Jobs and Banking
The Bank of England expects that house prices have seen the worst and that there are enough independent signals to indicate that the economy is in a position to grow into 2010.
The temptation to look into a few months of stable-to-mildly-rising house activity and to extrapolate this into a much sought after upswing seems to have found a home with the central bankers as well.
Unfortunately the news from Continental Europe is not so sanguine with whole economies apparently teetering on the brink of disaster.
Much as we like to think of Britain as an island unto itself, the fact is that we are inextricably linked to the fortunes of the rest of the globe and to Europe in particular. Not surprisingly as they are a mere 21 miles away as the crow flies.
The continued massive spending splurge of the Treasury and the BoE seems to be holding the dyke for the time being. However, the fear is that once the boy pulls his finger out of the leak the weight of accumulated debt will drag the UK economy back into the abyss.

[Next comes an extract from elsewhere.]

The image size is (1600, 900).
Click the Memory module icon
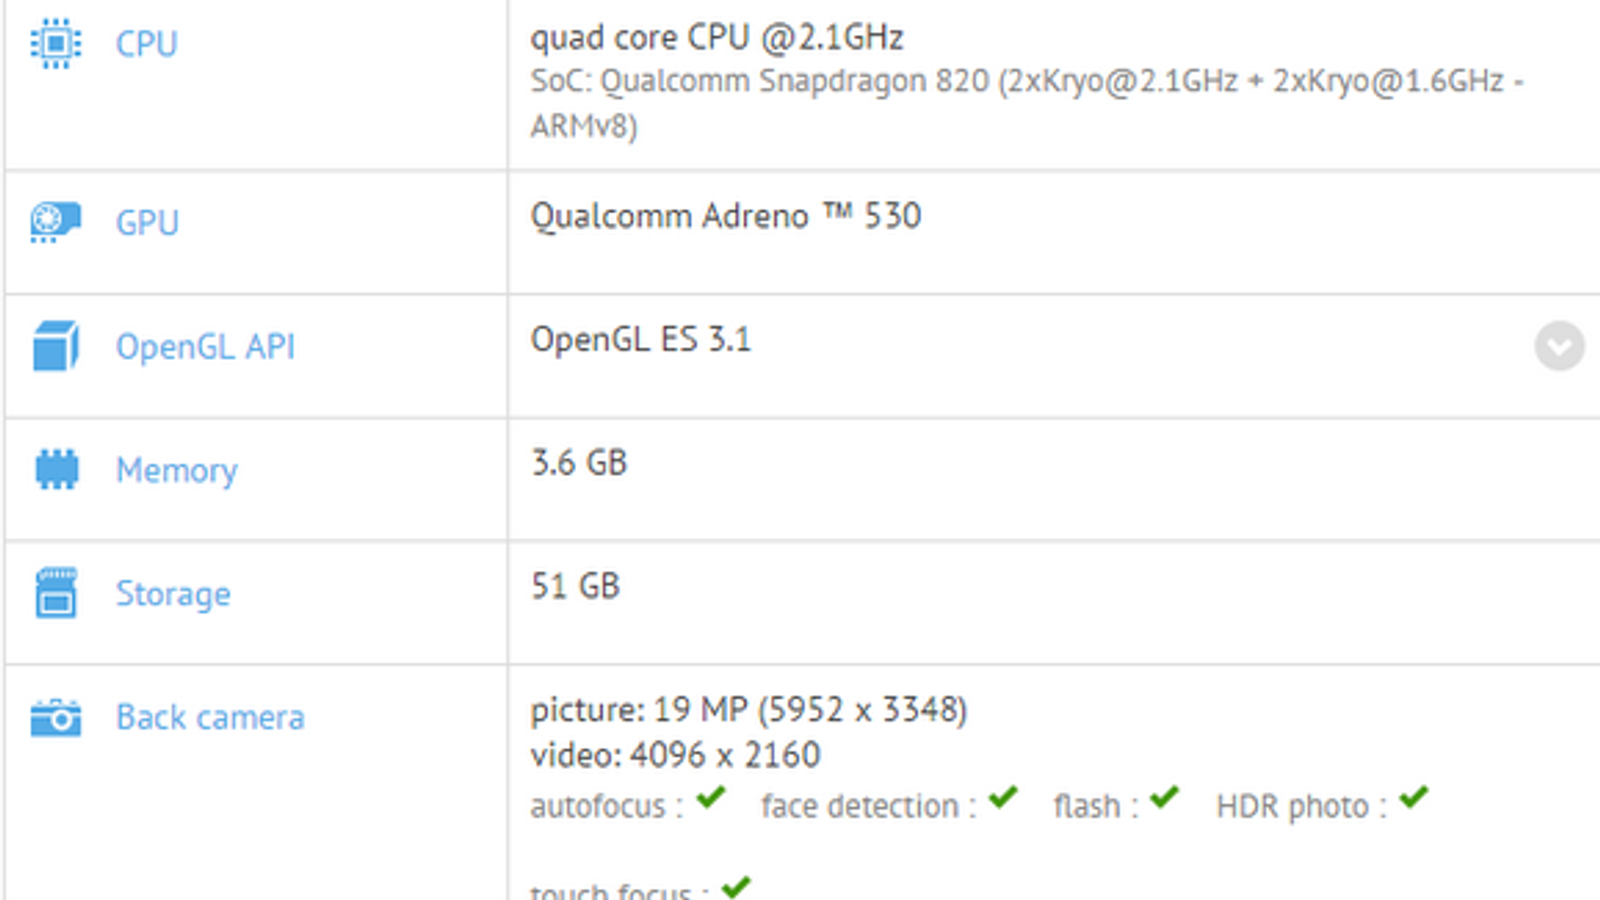tap(56, 469)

On the other side of the Atlantic the news was equally grim with a net 450K people losing their jobs in June. Whilst we can expect these blips on the upside, it is surprising to see that the start of the summer has seen such a cutback as this would normally be a good time for temporary holiday job prospects.
On the plus side those nice guys at Goldman Sachs etc seem to be doing very well indeed but there is a grim side to this piece of information as well. The unfortunate fact is that what business that is being transacted is being done, very much, in the bankers favour.
With the virtual destruction of the investment banks in the States the survivors are able to make far bigger margins on their deals simply because the clients now have few options. They are unable to play Goldman off against Citi or Merrills or Lehman etc.